Because the canals follow the contour and the Goyt is lower than the canal after Whalley bridge it has to be filled from Toddbrook and Combs reservoirs. Eggs has said it is also filled via the Macclesfield canal and the Bosley reservoir which is 25km from the junction with the high peak canal which starts in Whalley bridge  about 9km south of the junction.

 

The Fernlee and Errwood reservoirs do not seem to feed the canal but presumably also have the function of controlling flow on the Goyt.
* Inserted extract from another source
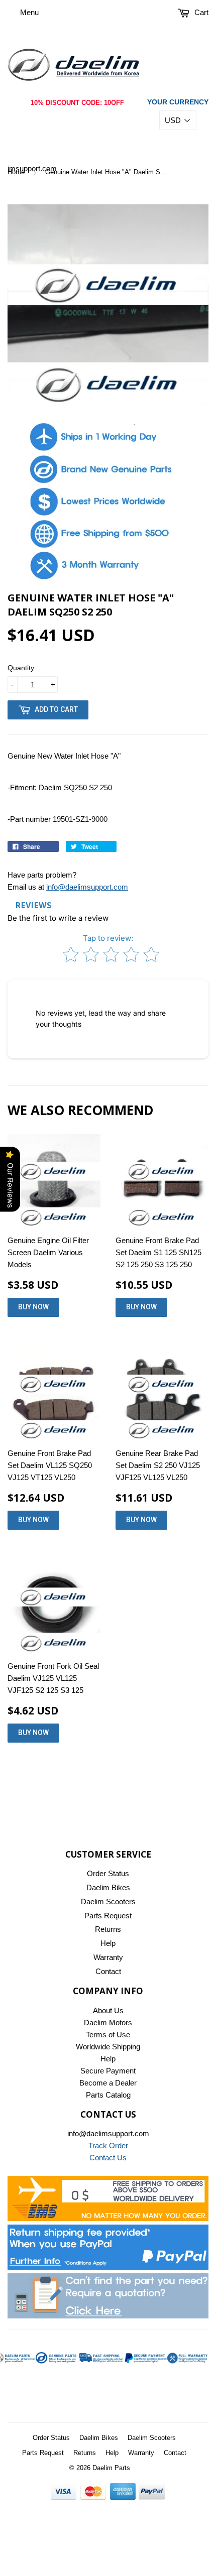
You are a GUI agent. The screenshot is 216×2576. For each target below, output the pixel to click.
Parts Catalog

The trouble is the maps only show open water so I do not know what any of the reservoirs also serve by underground pipes.

 

So the only ways out of the Toddbrook reservoir are via the feeder to the High Peak canal, the weir at the northern tip  and then the overflow that runs  curving clockwise   in front of the dam and thence into the Goyt and the spillway over the top of the dam which meets the above overflow.

 

Any excess that ends up in the High peak canal ( shown red) flows over a weir and into the Goyt (shown light green) near the start of the canal at Whalley bridge.

 

As the Toddbrook reservoir was full, and following very heavy rain, all the excess ended up in the Goyt, which seems to have coped with it, as I said in an earlier post there was the possibility of holding back water at the Fernlee and Errwood reservoirs plus the Combs reservoir if the Goyt could not handle the excess from the Toddbrook system.

 

So it looks like everything worked as planned except the spillway  was damaged when it was over-topped with an unprecedented flow.  I can see the spillway was poorly constructed or maintained for the flow that came over it, Eggs asserts this was predictable and attempt should have been made earlier to lower the level of the Toddbrook reservoir via the overflow into the Goyt if I infer his post correctly.

 

whalleybridge.thumb.jpg.a6dbb099bd59535820ba809994788afe.jpg

 

My personal guess is that there wasn't much of a void below the spillway slabs prior to it being over-topped and the damage was all done during the surge because the joints between the slabs had  deteriorated.